Sunday, Nov 26, 2006 - 12:14:00 am CST

KANSAS CITY, Mo. — Twin 20-ton limestone sphinxes on the plaza of the renovated Liberty Memorial use their wings to shield their eyes from the horrors of war. That horror was brought home poignantly by a tiny red offering left at the front of the massive memorial.

I walked up the grassy incline to inspect the speck of red and found a single rose standing in a plastic water bottle with a white tag attached. Written neatly on the tag was this message, left for a casualty of yet another war: “Gone from this earth, but not forgotten. My Si. Love, Dad.”

The Liberty Memorial was dedicated by President Calvin Coolidge in 1926 in honor of those who died in World War I. It was called the Great War, but the memories have dimmed over nearly a century. Who remembers which nations were on each side of the battle?

The memorial, which includes a 217-foot stone tower on a hill overlooking Union Station, was nearly forgotten and collapsing in on itself before Kansas Citians approved a half-cent sales tax to begin a major restoration in 1998. Six years later, they approved a bond issue to add a museum in the cavernous space below the plaza.

On Saturday, that museum will open as the first American and only national museum dedicated to World War I. With some 49,000 artifacts, its collection is second only to Britain’s Imperial War Museum. Most of those artifacts — posters, uniforms, weapons, artillery pieces and many vehicles that were taken from battlefields — have remained in storage over the years. Only about 5 percent ever have been on public view.
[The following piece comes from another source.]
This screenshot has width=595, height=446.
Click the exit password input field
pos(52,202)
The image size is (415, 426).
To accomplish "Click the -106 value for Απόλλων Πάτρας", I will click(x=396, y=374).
The opening of the museum celebrates the end of one of several major construction projects in Kansas City. The Nelson-Atkins Museum of Art will mark the highlight of a $200-million expansion with the opening of its new Bloch Building in June. The $800-million Power & Light District in nine square blocks of downtown and the $276-million Sprint Center and National Collegiate Basketball Hall of Fame are both scheduled for completion next fall.
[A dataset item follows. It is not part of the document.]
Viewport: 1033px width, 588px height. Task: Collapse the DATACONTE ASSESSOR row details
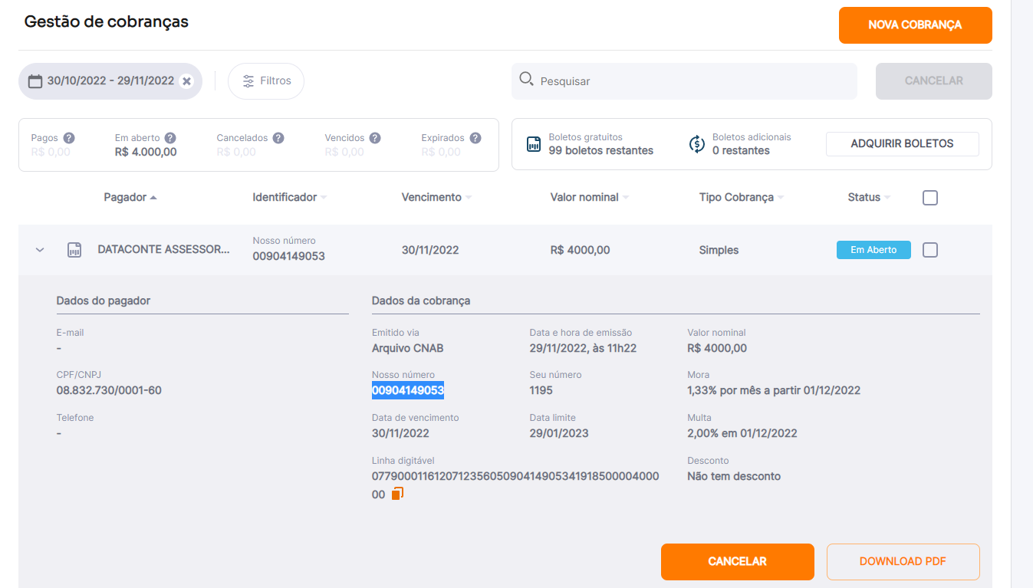click(x=41, y=250)
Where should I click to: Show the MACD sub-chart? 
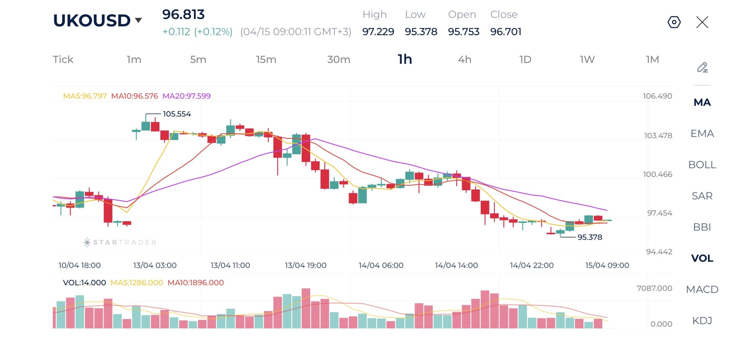pos(702,289)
Construction cranes, earthmovers and street closings are a sign of the booming times that will make KC even more attractive for residents and visitors. First on the agenda is the grand opening of the impressive National World War I Museum.

The designer of the $26 million project was Ralph Appelbaum, who also worked on the Holocaust Memorial Museum in Washington, D.C., the Country Music Hall of Fame in Nashville, Tenn., and the Clinton Presidential Library in Little Rock, Ark.

A glass bridge across 9,000 red poppies takes you into the museum. When you walk back out, you’ll know why the poppies are there.

The bridge leads into a 60-seat theater where a 10-minute movie explains the march to war in Europe. “They had these colorful uniforms; many hadn’t changed since Napoleonic times,” said Craig Antonic, who showed me around the museum. “But industrialized warfare weighs in, and they basically mow each other down.”

Among the exhibits are uniformed mannequins fighting in a muddy trench that is 85 feet long. There’s also a battlefield littered with the detritus of war, and a 32-foot deep, walk-in shell crater. “It’s from a Paris gun, a gun that shot 7.5 miles,” Antonic said. “From the time of muzzle till the time it landed was three minutes. They had to calculate the spin of the Earth because the Earth moved by the time it landed.”

The exit from the museum crosses the bridge and the 9,000 poppies, one for each 1,000 casualties of the war. Why red poppies?

“After the war, on the Western Front, the vets were going back to the battlefield and not finding scorched earth, but these tremendous fields of poppies,” Antonic said. “They’re a very hardy plant, and the first to come back in this no man’s land. They’re a symbol of hope.”

Red poppies, and a single red rose, made powerful statements at this war memorial.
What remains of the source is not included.